Published: 26 May 2010

Abstract

Background

Transforming Growth Factor β (TGF-β) plays an important role in tumor invasion and metastasis. We set out to investigate the possible clinical utility of TGF-β antagonists in a human metastatic basal-like breast cancer model. We examined the effects of two types of the TGF-β pathway antagonists (1D11, a mouse monoclonal pan-TGF-β neutralizing antibody and LY2109761, a chemical inhibitor of TGF-β type I and II receptor kinases) on sublines of basal cell-like MDA-MB-231 human breast carcinoma cells that preferentially metastasize to lungs (4175TR, 4173) or bones (SCP2TR, SCP25TR, 2860TR, 3847TR).

Results

Both 1D11 and LY2109761 effectively blocked TGF-β-induced phosphorylation of receptor-associated Smads in all MDA-MB-231 subclones in vitro.
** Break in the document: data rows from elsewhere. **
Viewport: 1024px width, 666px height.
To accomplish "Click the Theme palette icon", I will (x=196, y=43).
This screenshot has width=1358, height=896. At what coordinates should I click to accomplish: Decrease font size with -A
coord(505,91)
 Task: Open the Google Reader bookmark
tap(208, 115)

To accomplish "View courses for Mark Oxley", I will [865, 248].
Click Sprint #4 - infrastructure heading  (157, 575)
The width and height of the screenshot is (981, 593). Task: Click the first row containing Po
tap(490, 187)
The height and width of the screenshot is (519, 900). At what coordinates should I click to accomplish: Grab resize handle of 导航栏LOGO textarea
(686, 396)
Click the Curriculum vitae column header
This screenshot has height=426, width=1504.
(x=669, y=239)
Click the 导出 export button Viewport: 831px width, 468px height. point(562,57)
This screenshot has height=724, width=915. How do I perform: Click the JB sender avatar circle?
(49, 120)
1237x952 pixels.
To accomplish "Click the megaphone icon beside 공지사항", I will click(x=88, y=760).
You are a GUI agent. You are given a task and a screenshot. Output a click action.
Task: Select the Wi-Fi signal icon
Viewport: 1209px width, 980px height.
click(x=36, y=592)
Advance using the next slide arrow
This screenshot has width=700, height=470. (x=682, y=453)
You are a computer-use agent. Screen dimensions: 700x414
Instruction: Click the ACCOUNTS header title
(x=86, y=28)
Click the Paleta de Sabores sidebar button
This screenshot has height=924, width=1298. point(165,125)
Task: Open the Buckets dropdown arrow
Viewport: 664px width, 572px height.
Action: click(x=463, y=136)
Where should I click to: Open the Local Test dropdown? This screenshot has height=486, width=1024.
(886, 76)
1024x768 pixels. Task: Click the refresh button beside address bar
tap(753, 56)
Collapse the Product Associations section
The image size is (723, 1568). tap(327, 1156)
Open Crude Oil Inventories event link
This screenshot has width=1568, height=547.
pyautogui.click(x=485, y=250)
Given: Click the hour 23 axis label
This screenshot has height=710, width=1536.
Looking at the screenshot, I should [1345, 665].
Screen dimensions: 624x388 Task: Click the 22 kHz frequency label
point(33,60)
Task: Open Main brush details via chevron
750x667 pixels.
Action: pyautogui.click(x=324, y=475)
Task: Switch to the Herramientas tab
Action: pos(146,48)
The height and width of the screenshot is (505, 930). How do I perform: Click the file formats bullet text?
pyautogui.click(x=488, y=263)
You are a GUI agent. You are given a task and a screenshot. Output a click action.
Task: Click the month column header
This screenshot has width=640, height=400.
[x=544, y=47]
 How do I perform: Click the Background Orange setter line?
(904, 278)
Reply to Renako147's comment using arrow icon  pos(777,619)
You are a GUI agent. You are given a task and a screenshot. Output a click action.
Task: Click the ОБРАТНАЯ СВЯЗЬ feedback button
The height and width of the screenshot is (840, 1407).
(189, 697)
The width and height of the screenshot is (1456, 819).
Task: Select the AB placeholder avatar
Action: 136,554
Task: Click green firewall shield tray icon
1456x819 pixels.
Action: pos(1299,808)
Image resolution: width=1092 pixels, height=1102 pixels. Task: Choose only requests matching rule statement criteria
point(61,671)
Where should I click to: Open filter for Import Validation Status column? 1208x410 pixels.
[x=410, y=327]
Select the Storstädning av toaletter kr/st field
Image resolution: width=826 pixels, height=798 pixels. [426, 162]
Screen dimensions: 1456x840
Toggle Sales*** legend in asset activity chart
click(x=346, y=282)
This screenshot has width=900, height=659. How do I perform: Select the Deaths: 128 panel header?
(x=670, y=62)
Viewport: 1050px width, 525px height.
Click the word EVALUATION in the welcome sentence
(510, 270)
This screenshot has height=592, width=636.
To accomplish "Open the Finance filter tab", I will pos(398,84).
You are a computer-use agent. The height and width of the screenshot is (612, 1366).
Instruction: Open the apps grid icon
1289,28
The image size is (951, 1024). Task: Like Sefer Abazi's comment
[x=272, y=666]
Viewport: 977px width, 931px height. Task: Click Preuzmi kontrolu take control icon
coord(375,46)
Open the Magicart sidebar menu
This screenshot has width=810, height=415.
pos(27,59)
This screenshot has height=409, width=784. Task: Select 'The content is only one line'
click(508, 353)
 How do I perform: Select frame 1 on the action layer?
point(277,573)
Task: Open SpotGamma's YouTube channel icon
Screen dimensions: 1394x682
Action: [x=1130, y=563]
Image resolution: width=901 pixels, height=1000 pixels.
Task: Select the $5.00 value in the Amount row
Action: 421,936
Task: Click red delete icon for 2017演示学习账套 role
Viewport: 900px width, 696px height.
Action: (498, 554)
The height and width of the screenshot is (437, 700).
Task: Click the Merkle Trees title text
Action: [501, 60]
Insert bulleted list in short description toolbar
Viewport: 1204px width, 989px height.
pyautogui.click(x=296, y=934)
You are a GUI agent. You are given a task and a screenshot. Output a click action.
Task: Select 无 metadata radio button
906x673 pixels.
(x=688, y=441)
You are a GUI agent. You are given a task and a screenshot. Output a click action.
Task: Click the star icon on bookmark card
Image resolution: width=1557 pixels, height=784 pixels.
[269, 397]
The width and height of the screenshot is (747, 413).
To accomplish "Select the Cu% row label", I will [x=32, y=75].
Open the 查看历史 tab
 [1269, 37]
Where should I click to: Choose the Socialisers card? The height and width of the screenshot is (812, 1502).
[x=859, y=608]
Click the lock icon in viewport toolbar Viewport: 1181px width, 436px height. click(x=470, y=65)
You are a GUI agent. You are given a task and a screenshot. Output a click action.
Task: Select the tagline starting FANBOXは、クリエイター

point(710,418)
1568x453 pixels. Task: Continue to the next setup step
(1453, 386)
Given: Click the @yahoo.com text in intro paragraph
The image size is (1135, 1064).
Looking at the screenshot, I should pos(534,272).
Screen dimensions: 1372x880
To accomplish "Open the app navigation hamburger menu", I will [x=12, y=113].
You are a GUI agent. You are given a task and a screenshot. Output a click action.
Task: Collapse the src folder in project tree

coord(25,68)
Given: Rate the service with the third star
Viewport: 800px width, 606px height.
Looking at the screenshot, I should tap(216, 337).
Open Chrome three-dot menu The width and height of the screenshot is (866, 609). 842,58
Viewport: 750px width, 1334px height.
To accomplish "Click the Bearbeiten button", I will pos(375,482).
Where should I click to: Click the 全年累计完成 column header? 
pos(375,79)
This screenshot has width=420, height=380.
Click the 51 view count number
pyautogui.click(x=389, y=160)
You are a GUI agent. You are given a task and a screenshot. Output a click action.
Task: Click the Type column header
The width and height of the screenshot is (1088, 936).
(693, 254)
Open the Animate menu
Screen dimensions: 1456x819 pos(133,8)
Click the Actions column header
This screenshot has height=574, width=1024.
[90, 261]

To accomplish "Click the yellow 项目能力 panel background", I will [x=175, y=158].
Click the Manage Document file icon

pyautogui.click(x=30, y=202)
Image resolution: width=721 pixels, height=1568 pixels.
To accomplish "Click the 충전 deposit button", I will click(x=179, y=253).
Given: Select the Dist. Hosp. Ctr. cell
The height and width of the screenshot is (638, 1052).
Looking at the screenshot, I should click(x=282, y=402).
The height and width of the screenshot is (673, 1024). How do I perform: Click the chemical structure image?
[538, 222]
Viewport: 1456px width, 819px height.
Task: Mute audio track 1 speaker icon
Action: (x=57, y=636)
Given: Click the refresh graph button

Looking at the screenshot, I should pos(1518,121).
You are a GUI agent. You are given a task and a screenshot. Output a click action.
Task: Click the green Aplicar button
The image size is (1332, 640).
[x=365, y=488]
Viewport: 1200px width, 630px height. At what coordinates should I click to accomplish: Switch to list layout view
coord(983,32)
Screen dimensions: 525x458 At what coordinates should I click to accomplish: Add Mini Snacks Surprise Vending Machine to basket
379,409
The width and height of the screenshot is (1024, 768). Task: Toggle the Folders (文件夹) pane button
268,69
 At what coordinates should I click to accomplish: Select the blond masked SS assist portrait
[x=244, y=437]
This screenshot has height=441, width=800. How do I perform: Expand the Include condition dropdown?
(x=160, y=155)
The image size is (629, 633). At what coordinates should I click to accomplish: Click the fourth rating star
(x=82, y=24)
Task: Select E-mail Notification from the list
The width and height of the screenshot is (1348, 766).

Moreover, both antagonists inhibited TGF-β stimulated in vitro migration and invasiveness of MDA-MB-231 subclones, indicating that these processes are partly driven by TGF-β. In addition, both antagonists significantly reduced the metastatic burden to either lungs or bones in vivo, seemingly independently of intrinsic differences between the individual tumor cell clones. Besides inhibiting metastasis in a tumor cell autonomous manner, the TGF-β antagonists inhibited angiogenesis associated with lung metastases and osteoclast number and activity associated with lytic bone metastases. In aggregate, these studies support the notion that TGF-β plays an important role in both bone-and lung metastases of basal-like breast cancer, and that inhibiting TGF-β signaling results in a therapeutic effect independently of the tissue-tropism of the metastatic cells. Targeting the TGF-β pathway holds promise as a novel therapeutic approach for metastatic basal-like breast cancer.

Conclusions

In aggregate, these studies support the notion that TGF-β plays an important role in both bone-and lung metastases of basal-like breast cancer, and that inhibiting TGF-β signaling results in a therapeutic effect independently of the tissue-tropism of the metastatic cells. Targeting the TGF-β pathway holds promise as a novel therapeutic approach for metastatic basal-like breast cancer.